Adding getrusage profiling data to EXPLAIN output

Started by Greg Starkover 15 years ago5 messages

stark@mit.edu

over 15 years ago

1 attachment(s)

Attached is a patch to display getrusage output to EXPLAIN output.
This is the patch I mentioned previously in
http://archives.postgresql.org/pgsql-hackers/2010-02/msg00684.php and
it raises the same issues we were talking about then. Should the
resource usage stats displayed be per-iteration totals for the whole
query execution for that node. I can't see dividing by nloops making
things clearer but the discrepancy is becoming more noticeable. I
wonder if there's anything we can do to make things clearer.

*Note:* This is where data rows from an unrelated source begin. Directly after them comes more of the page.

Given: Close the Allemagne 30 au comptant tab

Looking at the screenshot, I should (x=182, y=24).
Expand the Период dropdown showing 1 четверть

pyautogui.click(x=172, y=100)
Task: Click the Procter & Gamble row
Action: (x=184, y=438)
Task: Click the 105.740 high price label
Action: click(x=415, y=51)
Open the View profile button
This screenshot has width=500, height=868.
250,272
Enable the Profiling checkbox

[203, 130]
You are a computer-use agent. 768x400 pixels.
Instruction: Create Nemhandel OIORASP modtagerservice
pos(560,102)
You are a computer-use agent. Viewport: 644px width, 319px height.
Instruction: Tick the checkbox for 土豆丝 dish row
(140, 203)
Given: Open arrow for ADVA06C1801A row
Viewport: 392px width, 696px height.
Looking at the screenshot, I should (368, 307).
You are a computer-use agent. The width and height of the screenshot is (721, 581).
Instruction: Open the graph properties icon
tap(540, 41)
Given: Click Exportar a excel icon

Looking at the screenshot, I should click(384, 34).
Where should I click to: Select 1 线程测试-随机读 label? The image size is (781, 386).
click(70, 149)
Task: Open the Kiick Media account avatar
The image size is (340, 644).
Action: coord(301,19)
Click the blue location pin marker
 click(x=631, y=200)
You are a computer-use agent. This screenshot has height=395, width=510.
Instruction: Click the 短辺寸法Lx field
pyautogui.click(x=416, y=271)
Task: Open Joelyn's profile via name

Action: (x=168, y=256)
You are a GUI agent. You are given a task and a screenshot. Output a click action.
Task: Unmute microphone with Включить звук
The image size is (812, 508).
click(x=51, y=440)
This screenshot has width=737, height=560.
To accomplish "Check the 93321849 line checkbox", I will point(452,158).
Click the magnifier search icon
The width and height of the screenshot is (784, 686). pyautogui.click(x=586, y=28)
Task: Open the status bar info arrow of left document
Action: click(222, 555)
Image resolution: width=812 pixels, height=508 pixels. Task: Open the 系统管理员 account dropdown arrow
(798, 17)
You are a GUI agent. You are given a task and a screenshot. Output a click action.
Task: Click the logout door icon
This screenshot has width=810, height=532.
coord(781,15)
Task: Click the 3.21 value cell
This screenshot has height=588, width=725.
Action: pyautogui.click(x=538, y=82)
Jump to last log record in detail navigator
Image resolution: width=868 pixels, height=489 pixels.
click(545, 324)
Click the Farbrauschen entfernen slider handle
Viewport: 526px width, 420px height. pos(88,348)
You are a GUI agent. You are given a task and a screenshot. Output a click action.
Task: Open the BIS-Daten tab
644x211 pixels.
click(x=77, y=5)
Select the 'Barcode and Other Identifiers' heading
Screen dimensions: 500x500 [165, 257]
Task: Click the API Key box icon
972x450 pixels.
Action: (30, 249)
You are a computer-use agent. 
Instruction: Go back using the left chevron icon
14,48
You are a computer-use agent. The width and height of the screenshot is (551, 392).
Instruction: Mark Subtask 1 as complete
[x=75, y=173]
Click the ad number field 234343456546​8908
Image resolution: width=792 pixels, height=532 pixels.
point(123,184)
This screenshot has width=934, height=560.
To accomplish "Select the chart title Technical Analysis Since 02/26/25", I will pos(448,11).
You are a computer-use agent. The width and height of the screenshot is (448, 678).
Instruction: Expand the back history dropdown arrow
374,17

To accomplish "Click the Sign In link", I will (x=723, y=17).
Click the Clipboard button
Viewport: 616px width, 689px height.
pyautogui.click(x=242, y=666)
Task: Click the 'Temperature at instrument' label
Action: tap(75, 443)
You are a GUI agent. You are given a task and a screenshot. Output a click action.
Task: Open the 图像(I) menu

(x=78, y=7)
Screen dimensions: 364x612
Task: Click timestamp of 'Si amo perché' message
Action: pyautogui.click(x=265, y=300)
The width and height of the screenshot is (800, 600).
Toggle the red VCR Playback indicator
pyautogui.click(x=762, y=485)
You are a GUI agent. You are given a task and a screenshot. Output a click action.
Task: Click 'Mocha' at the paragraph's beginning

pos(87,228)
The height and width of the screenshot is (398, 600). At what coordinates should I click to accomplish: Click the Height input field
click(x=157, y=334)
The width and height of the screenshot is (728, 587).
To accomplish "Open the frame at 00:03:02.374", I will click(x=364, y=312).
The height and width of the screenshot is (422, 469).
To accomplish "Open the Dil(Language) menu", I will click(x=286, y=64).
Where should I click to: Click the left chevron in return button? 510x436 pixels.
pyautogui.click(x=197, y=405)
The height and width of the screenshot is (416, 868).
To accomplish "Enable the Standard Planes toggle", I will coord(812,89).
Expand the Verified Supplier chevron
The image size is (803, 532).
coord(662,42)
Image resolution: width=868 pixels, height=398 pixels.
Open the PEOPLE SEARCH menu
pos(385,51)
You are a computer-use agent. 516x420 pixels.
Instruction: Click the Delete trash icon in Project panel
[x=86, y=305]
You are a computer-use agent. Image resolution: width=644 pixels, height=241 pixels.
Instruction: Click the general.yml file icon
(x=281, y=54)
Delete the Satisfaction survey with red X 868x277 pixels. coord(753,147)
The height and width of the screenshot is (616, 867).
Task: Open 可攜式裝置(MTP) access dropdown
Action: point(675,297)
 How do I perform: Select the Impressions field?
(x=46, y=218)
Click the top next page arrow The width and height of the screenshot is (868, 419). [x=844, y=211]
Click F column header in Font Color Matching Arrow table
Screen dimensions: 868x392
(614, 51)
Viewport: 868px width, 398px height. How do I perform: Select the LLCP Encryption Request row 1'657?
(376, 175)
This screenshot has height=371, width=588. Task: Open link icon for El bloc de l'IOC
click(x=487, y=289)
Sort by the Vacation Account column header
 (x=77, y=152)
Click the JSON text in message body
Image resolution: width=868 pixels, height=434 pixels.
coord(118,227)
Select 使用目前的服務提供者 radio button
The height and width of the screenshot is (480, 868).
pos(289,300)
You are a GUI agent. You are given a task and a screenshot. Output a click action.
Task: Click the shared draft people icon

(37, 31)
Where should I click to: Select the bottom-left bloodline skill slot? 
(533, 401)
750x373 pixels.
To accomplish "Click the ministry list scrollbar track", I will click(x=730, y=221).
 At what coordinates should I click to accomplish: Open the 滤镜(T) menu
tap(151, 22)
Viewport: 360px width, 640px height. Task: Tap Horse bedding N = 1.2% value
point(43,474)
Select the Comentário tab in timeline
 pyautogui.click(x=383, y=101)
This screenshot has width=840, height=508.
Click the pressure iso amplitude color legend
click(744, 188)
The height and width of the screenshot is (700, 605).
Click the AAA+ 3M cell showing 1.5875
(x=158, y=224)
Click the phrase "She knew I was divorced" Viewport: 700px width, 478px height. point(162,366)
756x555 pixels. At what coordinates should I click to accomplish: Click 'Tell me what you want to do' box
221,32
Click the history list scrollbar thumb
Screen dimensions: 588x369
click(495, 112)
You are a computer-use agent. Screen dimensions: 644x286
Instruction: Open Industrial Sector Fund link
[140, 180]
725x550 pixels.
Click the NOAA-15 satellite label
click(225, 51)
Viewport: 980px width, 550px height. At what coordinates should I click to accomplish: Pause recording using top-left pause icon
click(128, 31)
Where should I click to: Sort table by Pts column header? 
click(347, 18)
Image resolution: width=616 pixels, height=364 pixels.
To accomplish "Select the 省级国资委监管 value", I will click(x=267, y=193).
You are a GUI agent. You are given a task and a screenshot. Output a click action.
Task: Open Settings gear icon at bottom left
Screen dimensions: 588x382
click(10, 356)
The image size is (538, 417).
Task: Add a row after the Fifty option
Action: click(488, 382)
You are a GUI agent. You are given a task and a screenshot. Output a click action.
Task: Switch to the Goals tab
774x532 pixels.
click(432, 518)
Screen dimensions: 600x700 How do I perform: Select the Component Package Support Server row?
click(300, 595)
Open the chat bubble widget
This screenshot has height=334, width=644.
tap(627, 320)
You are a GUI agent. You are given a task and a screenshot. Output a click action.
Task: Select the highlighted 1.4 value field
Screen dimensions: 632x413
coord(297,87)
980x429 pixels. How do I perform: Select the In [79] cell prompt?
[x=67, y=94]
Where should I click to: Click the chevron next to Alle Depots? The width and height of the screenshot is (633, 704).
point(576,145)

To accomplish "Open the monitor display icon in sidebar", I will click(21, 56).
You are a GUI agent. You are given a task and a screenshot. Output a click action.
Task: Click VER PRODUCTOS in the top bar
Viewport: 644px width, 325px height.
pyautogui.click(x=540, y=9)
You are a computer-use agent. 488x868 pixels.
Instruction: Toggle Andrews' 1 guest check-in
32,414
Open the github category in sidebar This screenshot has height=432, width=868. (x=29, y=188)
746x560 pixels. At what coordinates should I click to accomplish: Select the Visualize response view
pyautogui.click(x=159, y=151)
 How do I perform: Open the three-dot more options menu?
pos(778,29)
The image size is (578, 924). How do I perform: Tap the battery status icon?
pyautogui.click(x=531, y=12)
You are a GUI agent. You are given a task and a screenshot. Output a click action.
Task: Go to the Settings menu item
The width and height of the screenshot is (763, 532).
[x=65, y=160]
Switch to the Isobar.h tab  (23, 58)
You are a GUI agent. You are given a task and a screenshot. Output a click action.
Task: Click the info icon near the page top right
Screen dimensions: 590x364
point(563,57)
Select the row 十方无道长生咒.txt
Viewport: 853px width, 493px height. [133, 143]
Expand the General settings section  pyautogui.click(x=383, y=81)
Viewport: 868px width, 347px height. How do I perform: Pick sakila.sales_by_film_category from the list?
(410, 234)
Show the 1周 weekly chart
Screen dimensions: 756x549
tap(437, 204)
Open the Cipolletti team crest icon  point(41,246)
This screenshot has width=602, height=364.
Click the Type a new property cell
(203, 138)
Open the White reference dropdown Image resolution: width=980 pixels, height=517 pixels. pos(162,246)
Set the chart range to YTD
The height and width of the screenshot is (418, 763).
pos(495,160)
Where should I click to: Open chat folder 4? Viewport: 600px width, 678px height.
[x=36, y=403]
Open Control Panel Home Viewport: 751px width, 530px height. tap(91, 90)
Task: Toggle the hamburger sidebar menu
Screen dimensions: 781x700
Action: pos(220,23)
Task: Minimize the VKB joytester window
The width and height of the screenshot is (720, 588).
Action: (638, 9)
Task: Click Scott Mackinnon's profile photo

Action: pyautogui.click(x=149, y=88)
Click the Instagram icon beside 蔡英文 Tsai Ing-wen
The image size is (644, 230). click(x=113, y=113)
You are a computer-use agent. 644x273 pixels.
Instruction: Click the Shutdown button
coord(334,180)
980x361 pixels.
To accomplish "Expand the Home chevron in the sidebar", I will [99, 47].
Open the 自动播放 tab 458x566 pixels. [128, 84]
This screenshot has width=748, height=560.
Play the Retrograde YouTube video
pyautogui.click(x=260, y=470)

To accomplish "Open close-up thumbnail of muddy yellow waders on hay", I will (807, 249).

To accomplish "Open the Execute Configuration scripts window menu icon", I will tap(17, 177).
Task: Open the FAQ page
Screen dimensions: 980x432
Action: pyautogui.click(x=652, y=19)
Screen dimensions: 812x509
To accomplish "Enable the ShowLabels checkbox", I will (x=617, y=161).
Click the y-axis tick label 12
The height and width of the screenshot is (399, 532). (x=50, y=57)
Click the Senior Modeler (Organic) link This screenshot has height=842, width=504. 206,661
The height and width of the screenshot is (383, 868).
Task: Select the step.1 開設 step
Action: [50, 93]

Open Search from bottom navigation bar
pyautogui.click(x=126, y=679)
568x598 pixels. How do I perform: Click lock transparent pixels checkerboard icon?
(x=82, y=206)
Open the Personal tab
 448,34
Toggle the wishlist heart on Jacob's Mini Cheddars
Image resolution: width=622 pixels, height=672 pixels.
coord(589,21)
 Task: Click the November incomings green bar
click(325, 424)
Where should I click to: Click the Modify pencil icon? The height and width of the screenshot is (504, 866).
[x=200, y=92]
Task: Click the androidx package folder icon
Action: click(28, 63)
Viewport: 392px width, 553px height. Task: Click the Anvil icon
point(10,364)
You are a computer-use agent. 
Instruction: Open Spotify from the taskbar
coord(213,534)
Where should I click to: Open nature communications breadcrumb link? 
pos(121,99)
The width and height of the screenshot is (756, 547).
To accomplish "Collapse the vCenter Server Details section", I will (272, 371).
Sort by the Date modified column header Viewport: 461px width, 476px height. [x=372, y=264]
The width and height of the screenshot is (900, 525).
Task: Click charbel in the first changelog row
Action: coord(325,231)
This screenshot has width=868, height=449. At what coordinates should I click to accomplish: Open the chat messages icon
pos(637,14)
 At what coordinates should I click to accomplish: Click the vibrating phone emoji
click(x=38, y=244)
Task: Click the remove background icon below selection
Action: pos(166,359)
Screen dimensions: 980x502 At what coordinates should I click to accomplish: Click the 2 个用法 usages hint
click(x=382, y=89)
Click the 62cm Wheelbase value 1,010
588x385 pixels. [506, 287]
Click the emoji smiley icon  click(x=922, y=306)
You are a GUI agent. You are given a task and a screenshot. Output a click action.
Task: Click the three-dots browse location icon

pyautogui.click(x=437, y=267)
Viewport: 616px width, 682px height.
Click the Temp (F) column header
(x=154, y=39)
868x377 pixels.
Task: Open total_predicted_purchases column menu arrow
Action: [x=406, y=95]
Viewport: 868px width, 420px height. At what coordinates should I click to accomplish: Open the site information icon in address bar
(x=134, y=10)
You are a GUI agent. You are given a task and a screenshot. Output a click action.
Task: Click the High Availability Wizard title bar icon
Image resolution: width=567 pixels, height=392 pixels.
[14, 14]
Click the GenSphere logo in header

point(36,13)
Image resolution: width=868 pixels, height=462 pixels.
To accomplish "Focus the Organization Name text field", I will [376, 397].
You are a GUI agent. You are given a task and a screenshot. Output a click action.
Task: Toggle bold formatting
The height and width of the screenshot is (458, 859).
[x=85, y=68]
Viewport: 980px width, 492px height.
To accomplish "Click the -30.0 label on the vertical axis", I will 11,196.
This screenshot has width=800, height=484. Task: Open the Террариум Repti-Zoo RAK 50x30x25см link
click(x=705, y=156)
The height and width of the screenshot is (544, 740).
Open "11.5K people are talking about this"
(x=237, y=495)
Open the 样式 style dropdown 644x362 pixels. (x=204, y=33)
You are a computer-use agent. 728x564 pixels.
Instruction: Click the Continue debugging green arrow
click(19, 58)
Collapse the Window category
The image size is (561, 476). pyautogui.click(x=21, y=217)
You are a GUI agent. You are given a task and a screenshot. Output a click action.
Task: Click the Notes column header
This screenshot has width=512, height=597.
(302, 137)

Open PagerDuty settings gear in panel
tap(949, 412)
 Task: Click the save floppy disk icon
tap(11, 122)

Incidentally, this is a first cut at the patch written in a single
sitting. I need to go through it again to make sure I didn't do
anything silly. One thing I know is broken is Windows support. I
fleshed out our getrusage stub a bit but I can't test it at all, and
the INSTR_TIME_* macros actually are defined differently on windows so
I can't use them quite so simply on struct timeval. The simplest
option is to define the struct timeval versions always even if
INSTR_TIME_* doesn't use them and this code can use them directly.
Another would be to modify the struct rusage definition on Windows so
we use the native Windows time datatype -- which would be tempting
since it would avoid the loss of precision in "only" having
microsecond precision.

postgres=# explain (analyze, resource) select * from x;
QUERY PLAN
-------------------------------------------------------------------------------------------------------------
Seq Scan on x (cost=0.00..11540.00 rows=800000 width=4) (actual
time=69.851..1287.025 rows=800000 loops=1)
Resources: sys=240.000ms user=940.000ms read=27.7MB
Total runtime: 2431.237 ms
(3 rows)

[...flush buffers and drop caches between tests...]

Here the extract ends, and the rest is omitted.